Above-ground drip or trickle irrigation was used by 23% of all agricultural businesses who irrigated in New South Wales in 2008-09 (used by 2,337 agricultural businesses). This method was used by 52% of irrigating agricultural businesses in South Australia (3,034) and 45% in Western Australia (1,284).

In Victoria, surface irrigation was the most common irrigation method, used by 3,600 agricultural businesses while hose irrigation was the main method in Queensland (2,286) and Tasmania (821).

The most common method of irrigation in the Northern Territory was microspray sprinklers, used by 152 agricultural businesses.

Of all the irrigation methods used in 2008-09, surface irrigation covered the largest areas of irrigated land in New South Wales (308 thousand hectares), Victoria (197 thousand hectares), and Queensland (263 thousand hectares). Above-ground drip or trickle irrigation covered the largest areas of irrigated land in South Australia (80 thousand hectares) and Western Australia (17 thousand hectares) while hose irrigators covered the largest area of irrigated land in Tasmania (30 thousand hectares) and microspray sprinklers covered the largest area of irrigated land in Northern Territory (3,008 hectares).

Murray-Darling Basin

Surface irrigation was the most common method of irrigation in the Murray-Darling Basin in 2008-09, utilised by 5,296 agricultural businesses. These businesses accounted for 69% of all agricultural businesses in Australia using surface irrigation. Above-ground drip or trickle irrigation was the next most common method (3,688), followed by microspray sprinklers (1,891).

The method covering the largest area of land in the Murray-Darling Basin in 2008-09 was surface irrigation (596 thousand hectares), followed by above-ground drip or trickle irrigation (115 thousand hectares), and large mobile machines (95 thousand hectares).

Outside the Murray-Darling Basin, above-ground drip or trickle irrigation was the most common method of irrigation, but as for the Basin itself, surface irrigation covered the greatest area.
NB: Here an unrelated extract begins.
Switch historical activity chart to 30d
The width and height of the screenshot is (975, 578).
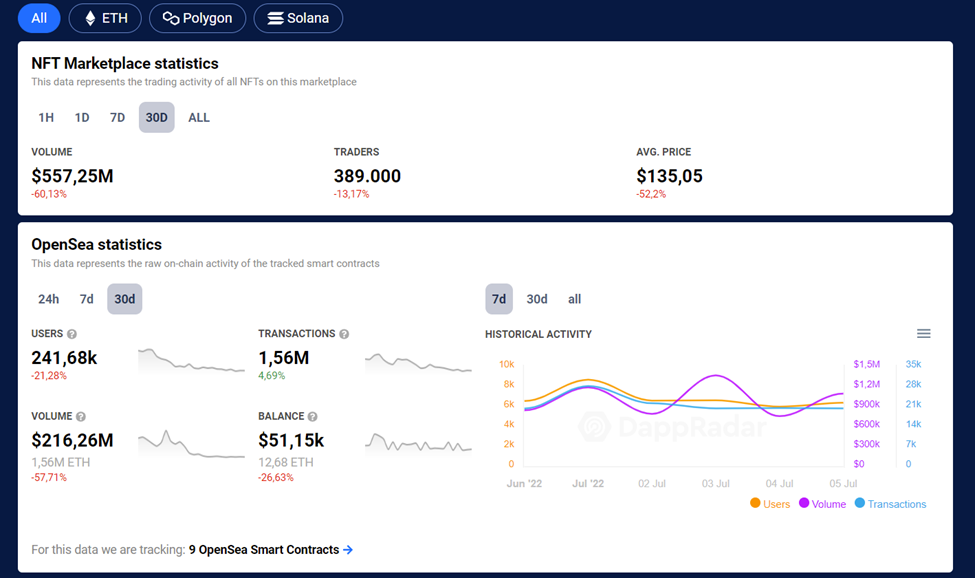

TOOLS USED IN IRRIGATION DECISION MAKING

The three most commonly used tools in irrigation decision-making were knowledge or observation (used by 36 thousand agricultural businesses), soil probes (6,266), and calendar/rotational scheduling (5,604).

The main tools used in irrigation decision making in the Murray-Darling Basin in 2008-09 were the same as for Australia as a whole: knowledge or observation (used by 14 thousand agricultural businesses), soil probes (2,866), and calendar/rotational scheduling (2,357).
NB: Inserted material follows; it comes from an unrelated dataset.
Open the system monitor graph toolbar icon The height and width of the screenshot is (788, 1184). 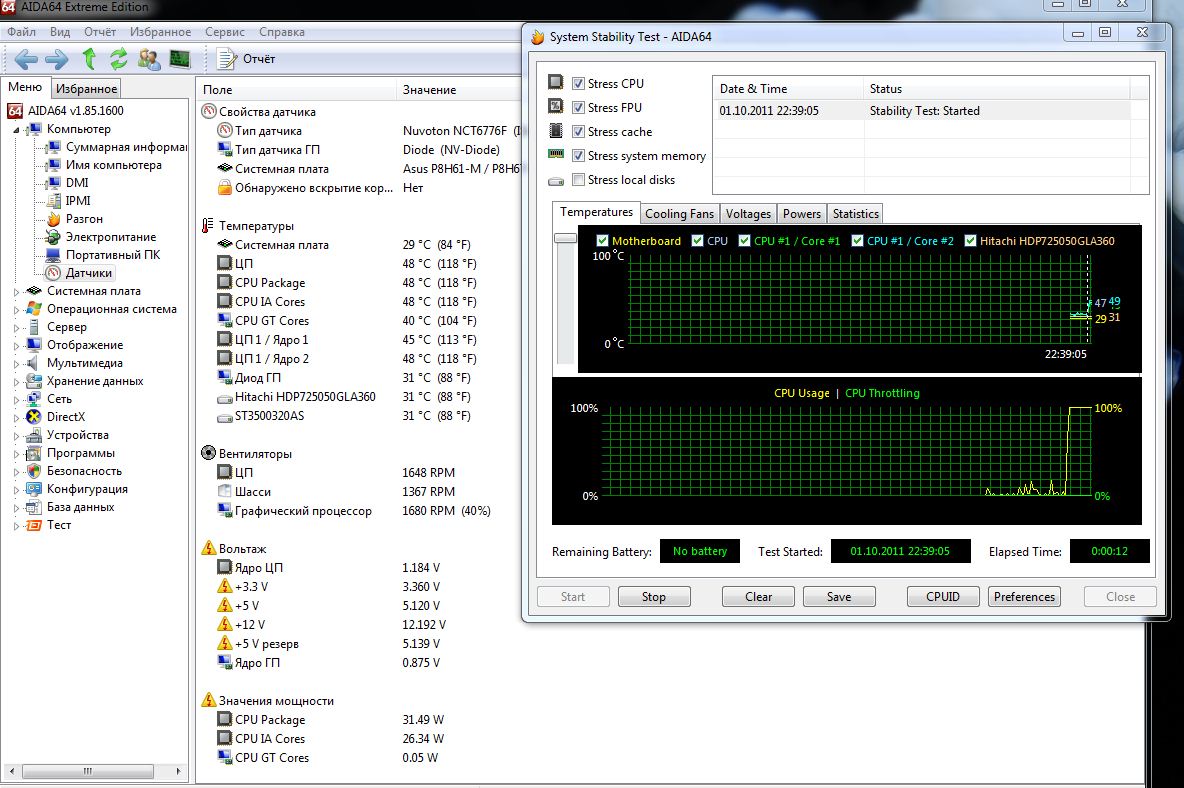click(x=180, y=59)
CHANGES MADE TO IRRIGATION PRACTICES

Of the 40 thousand agricultural businesses who irrigated in 2008-09, over 21 thousand (54%) reported making one or more changes to their irrigation practices. The three most common changes made included adopting more efficient irrigation techniques (8,770 agricultural businesses), adopting more efficient irrigation scheduling (6,459), and reducing the area under irrigation (5,618). One of these three changes was the most common change reported in each state/territory, with the exception of South Australia, where the purchase of extra water was the most commonly reported change.
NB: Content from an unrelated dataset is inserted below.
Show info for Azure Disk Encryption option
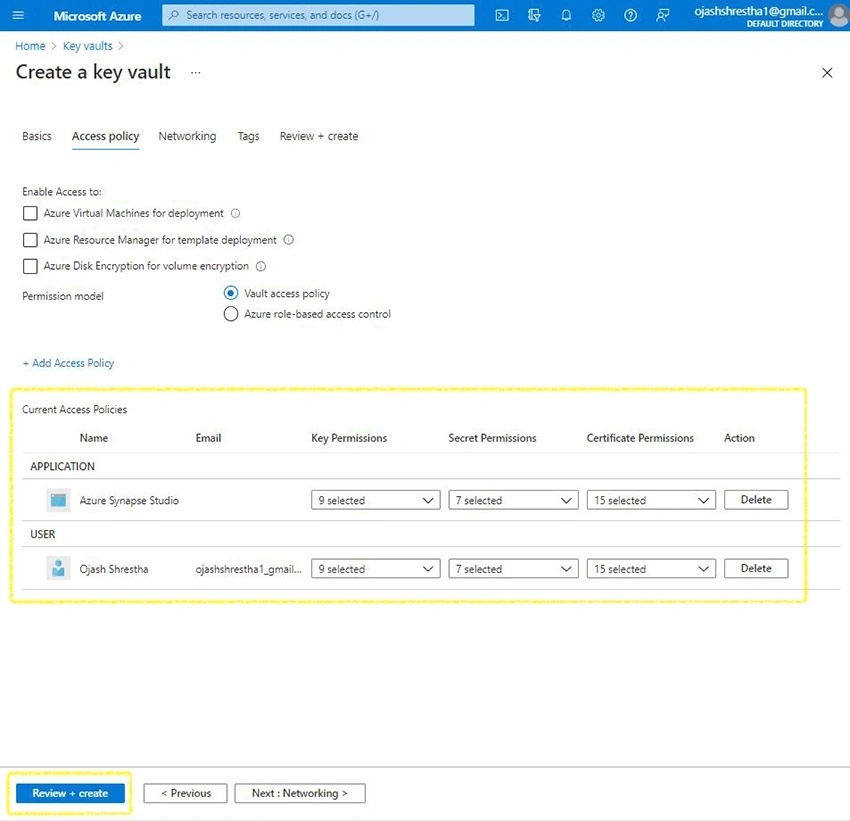 point(261,266)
In the Murray-Darling Basin, of the 11 thousand agricultural businesses who reported making one or more changes to their irrigation practices in 2008-09, the most commonly reported changes included the adoption of more efficient irrigation techniques (38% of irrigators making one of more changes), reducing the area under irrigation (35%), and purchasing extra water (31%).


CHANGES INTENDED TO BE MADE TO IRRIGATION PRACTICES

Of the 20 thousand agricultural businesses in Australia that indicated they intended to make changes to their irrigation practices after 30 June 2009, 41% indicated they would adopt more efficient irrigation techniques, while 29% indicated they would adopt more efficient irrigation scheduling, and 27% reported they intended increasing the area under irrigation. The most common intended change reported in each state/territory was one of these three intended changes.

In the Murray-Darling Basin, the most common intended changes to irrigation practices included the adoption of more efficient irrigation techniques (39%), the purchase of extra water (28%), and the adoption of more efficient irrigation scheduling (26%).